The End of the World and the Ends of God: Science and Theology on Eschatology, edited by John Polkinghorne and Michael Welker
Popular media--and certain theologians--too often characterize theology and religion as being at war, with an occasional DMZ between science and its "facts" on the one side, and religion and its "feelings" on the other. Such caricatures ignore the way modern science has been nurtured by Christian doctrines and the practice of Christian scientists such as Copernicus, Galileo and Maxwell. They seem unaware that 20th-century developments in quantum mechanics have opened some scientists to theological discussions.
Michael Welker and John Polkinghorne are particularly able to guide theology and science at a new frontier: eschatology. Welker, a theologian at Heidelberg, has a remarkable ability to integrate theology with other disciplines such as sociology and media studies. Polkinghorne, an ordained Anglican priest, has built on an international reputation as professor of mathematical physics at Cambridge.

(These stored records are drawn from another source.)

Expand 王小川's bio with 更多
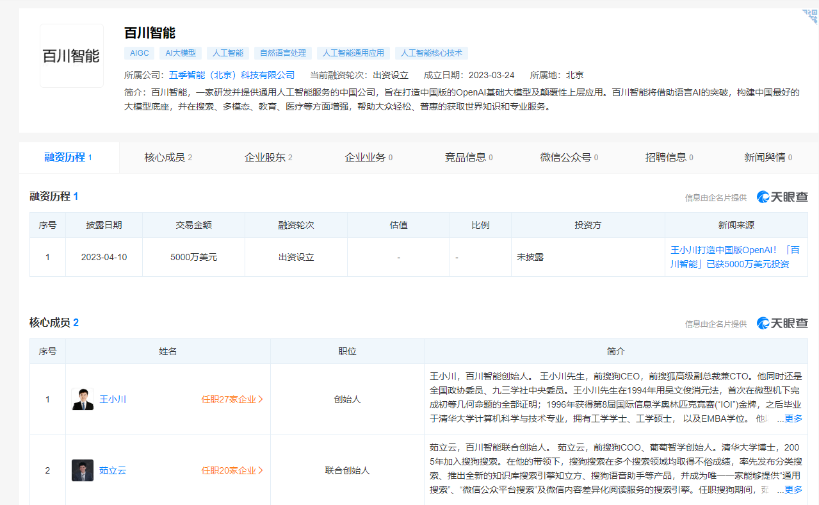819x505 pixels. pyautogui.click(x=793, y=418)
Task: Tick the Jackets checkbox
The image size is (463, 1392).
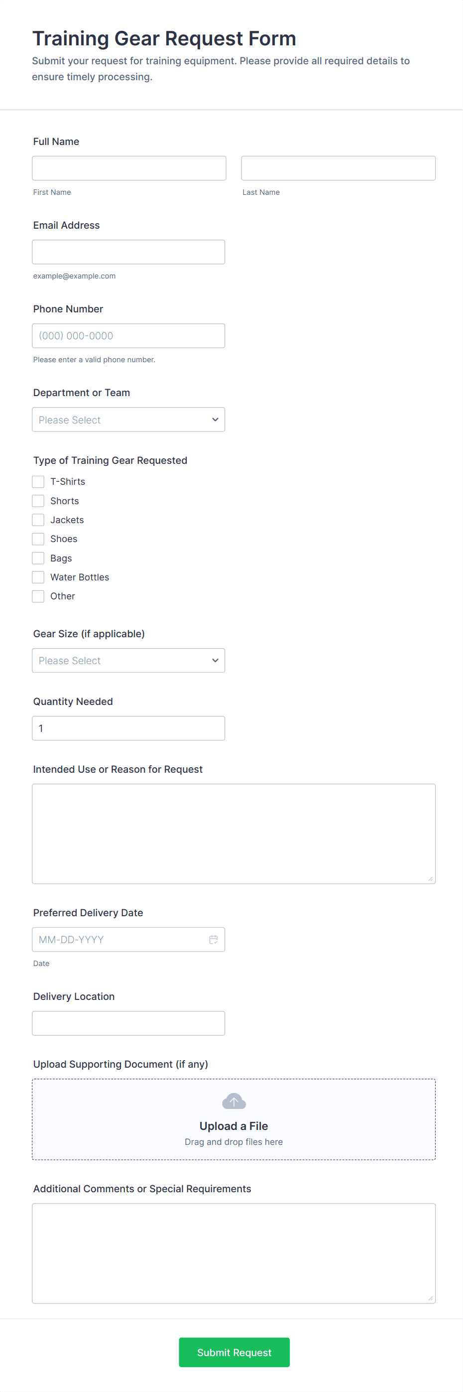Action: pos(38,520)
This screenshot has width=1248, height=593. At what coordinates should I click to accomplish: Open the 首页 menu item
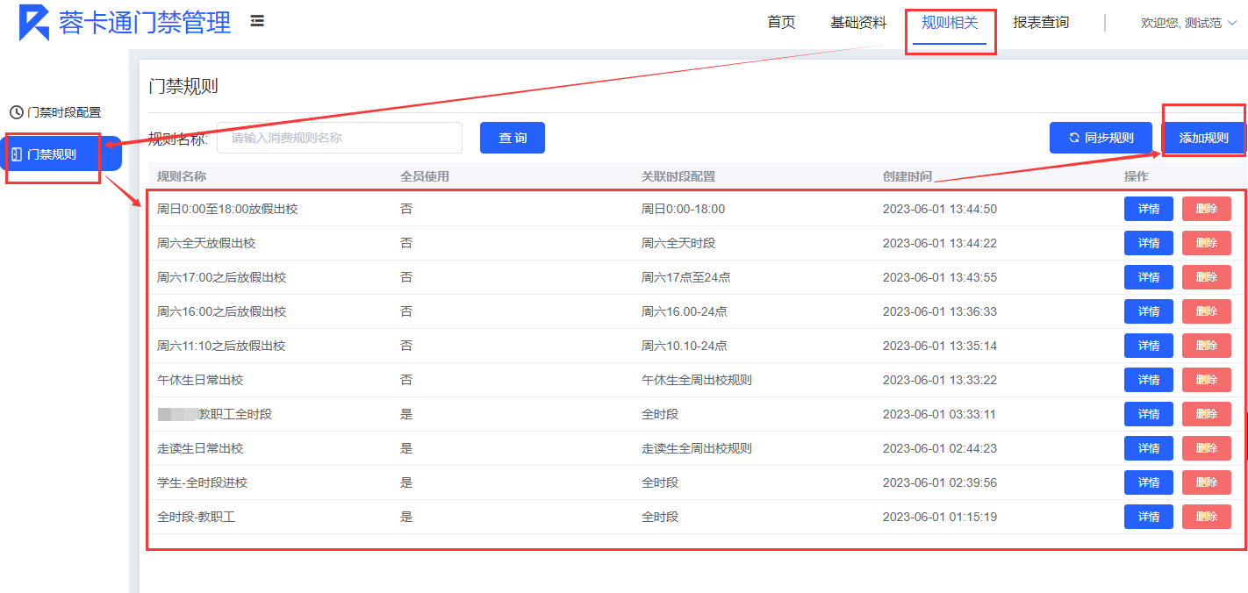781,23
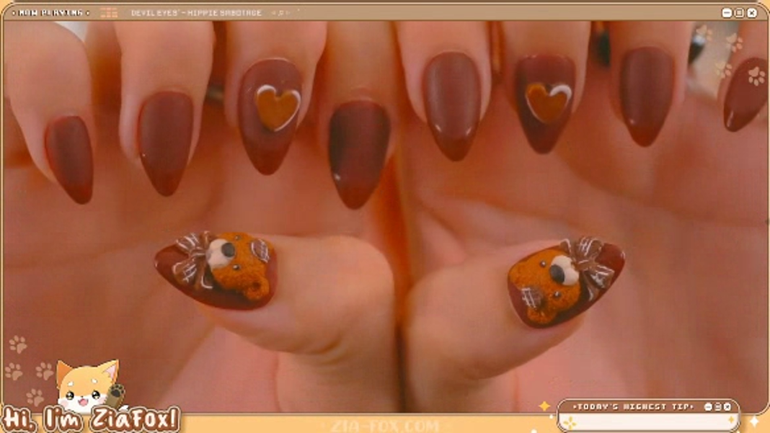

Their elegant collection of essays explores the subject of the world's end from the perspectives of physics, brain research, psychology, biblical studies, systematic theology and philosophy. Contributors include such scholars as Walter Brueggemann, Detlef Linke, Jürgen Moltmann, William Schweiker, Janet Martin Soskice, Kathryn Tanner, Miroslav Volf and Hans Weder. All participated in a multiyear consultation under the auspices of the Center of Theological Inquiry, and publicly presented their findings at Princeton University in March 2000.
Welker and Polkinghorne present a guiding motif of continuity/discontinuity in the introduction. For example, eschatology speaks of a resurrected body (continuity), but simultaneously asserts that "flesh and blood will not inherit the kingdom." Broadly speaking, continuity allows for a substantive interchange between the fields and discontinuity for original theological contributions.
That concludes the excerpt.